You mention logarithms. I think log 0 should return -Inf, while the logarithm of a negative number should return NaN. At least, until we decide to support complex numbers, at which point we get to have some fun deciding about branch cuts and the like. (If we do, then an old paper by Kahan goes into great detail about how to do so. I mention it here only for possible future reference. Last I looked, which was years ago, python got branch cuts shockingly wrong.) In the same vein, exp -Inf should return 0, while log +Inf and exp +Inf should both return +Inf.

Edit: Checking out the newish math module, I see that the log function behaves just as I said above it should. So I didn't really need to argue for that.

krader1961 commented 4 years ago

@hanche Yes, my comment about log functions was more about what is the appropriate output for invalid input. In this case the invalid input is a missing or empty sequence. What does it mean to compute the minimum of an empty sequence? I did some googling and while there is disagreement the general consensus appears to be your position for +/-Inf. For example, https://www.econjobrumors.com/topic/what-is-the-maximum-of-the-empty-set. So that's what I've implemented. Plus it was simpler to implement than the NaN solution :smile:

hanche commented 4 years ago

@krader1961 Yeah, I did not want to go down the rabbit hole of sup-vs-max / inf-vs-min. The math fundamentalists (of which I admit to being one) are right that using infinities is right for sup and inf, but not, strictly speaking, for max and min, which in the world of mathematics requires the max or min value to be actually achieved within the set. But the world of programming is slightly different, and so different rationales apply. Still, one should strive for a level of mathematical consistency, even if the conventions are a bit different.

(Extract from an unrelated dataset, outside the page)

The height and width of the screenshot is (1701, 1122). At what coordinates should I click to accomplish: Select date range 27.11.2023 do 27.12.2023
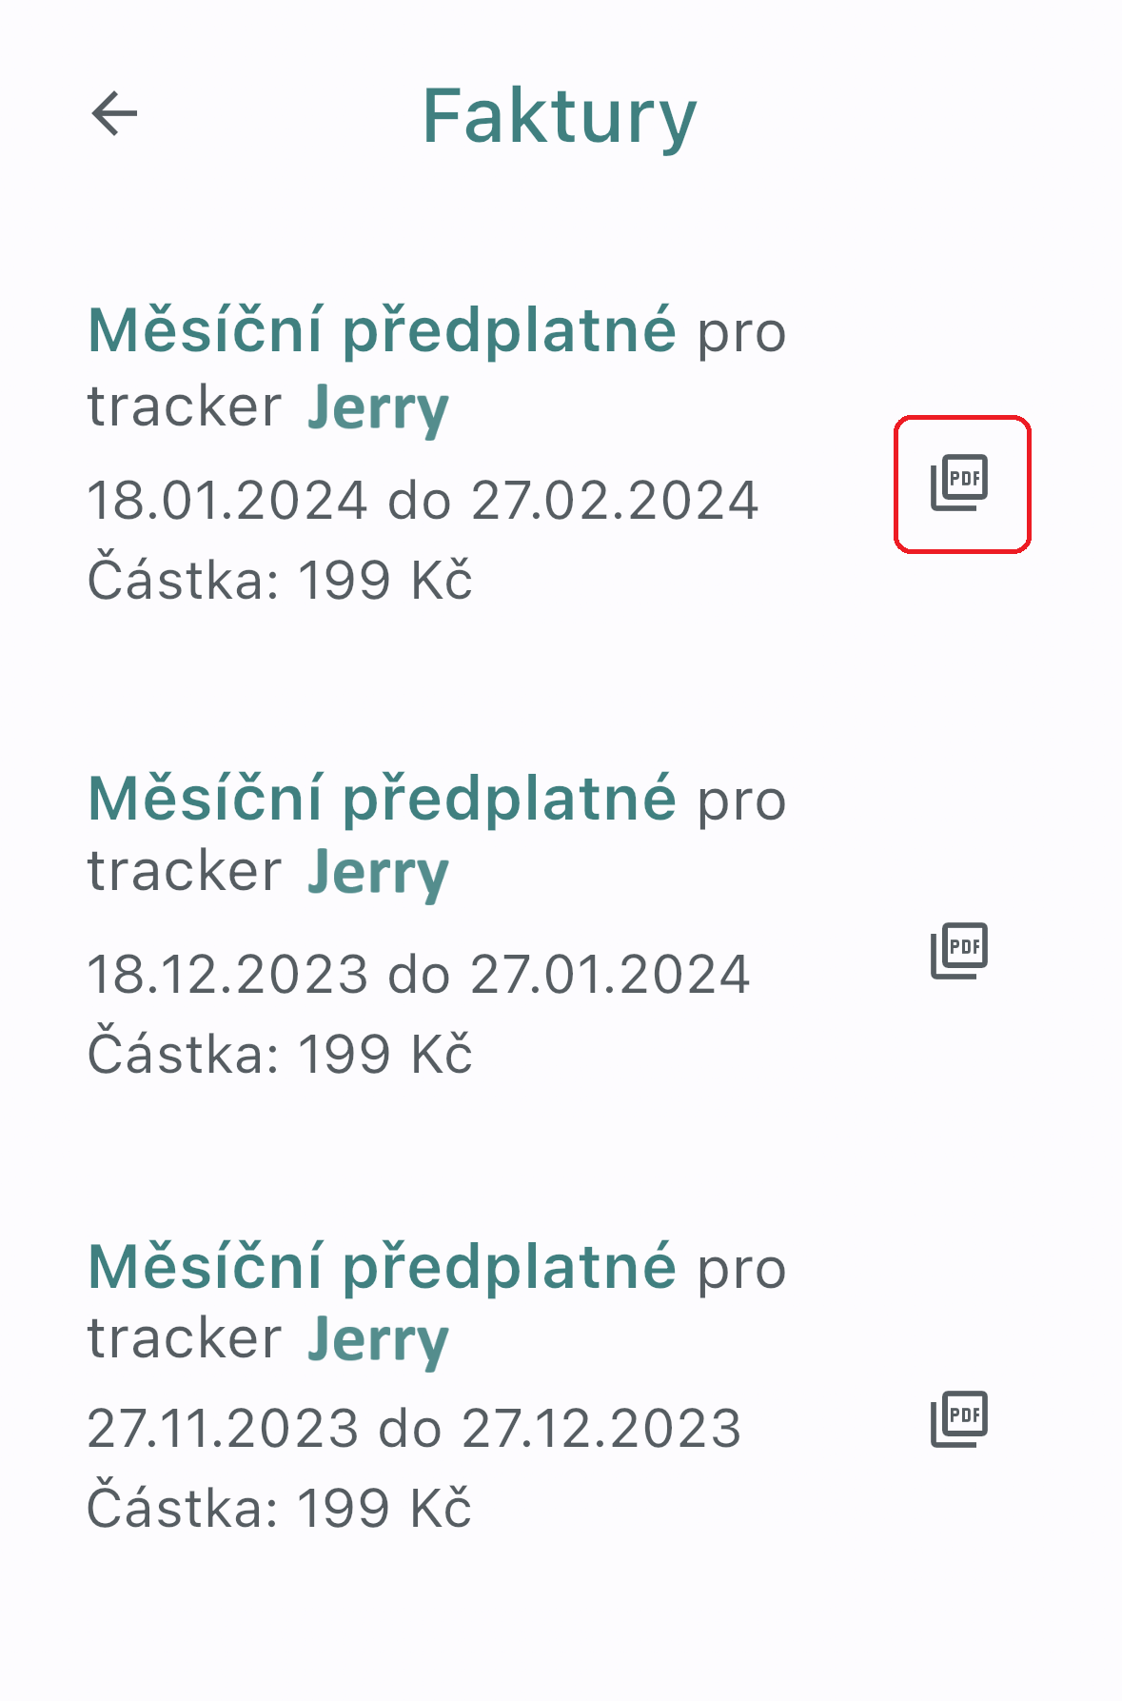pyautogui.click(x=414, y=1429)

xiaq commented 4 years ago

I prefer math:min and math:max to throw an error when given no arguments. Elvish may get a Scheme-like numerical tower in future, and in such a system max and min should require at least one argument (Racket's max for example), which is is a consequence of two things:

Since max and min work for both inexact and exact numbers, it should not return -Inf or +Inf when given no arguments.

If Elvish ends up not getting a Scheme-like numerical tower, it's a backward-compatible change to start allowing empty sequence and return -Inf or +Inf.

xiaq commented 4 years ago

Since most useful math functions have been poured into the math: module, I arbitrarily declare that this issue should be closed when the discussion of min and max is resolved.

hanche commented 4 years ago

Those who so wish, can easily override the builtin functions to produce infinities on empty inputs, so I am not going to insist. At a later point we could, of course, provide “exact” infinities, but that is likely not worth the bother. (Especially since the prime (pun not intended, but appreciated) use of bignums is in cryptography, which has no use for infinities that I am aware of.)